• [Aim of the exercise]:
Collect every line below that contains the string "drop", and copy each of those lines in full. Case counts.
== Stored data ==
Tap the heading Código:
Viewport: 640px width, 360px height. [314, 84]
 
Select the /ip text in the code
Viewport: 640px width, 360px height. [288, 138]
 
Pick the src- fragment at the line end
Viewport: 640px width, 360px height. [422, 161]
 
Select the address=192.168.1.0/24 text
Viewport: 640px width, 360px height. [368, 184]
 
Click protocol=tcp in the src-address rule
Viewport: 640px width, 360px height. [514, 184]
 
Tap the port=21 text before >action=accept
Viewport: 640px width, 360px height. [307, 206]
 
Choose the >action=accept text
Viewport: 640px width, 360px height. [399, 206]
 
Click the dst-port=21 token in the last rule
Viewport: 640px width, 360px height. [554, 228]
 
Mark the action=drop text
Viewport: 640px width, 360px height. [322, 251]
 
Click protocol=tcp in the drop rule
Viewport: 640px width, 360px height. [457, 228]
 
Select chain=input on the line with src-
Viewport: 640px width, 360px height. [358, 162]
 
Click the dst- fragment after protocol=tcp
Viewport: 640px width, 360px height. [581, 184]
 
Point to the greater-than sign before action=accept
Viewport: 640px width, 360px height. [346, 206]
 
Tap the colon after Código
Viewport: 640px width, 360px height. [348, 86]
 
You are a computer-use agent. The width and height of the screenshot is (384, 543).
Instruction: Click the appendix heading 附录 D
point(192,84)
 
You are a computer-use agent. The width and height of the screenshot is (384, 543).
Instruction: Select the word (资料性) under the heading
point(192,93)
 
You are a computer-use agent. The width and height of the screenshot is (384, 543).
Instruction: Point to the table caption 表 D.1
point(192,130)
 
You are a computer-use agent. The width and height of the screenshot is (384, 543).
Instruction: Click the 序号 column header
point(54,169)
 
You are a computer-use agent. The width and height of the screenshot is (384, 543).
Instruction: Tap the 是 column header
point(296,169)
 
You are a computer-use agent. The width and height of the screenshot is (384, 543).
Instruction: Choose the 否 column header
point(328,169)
===
• [Finished task]:
Mark the action=drop text
Click protocol=tcp in the drop rule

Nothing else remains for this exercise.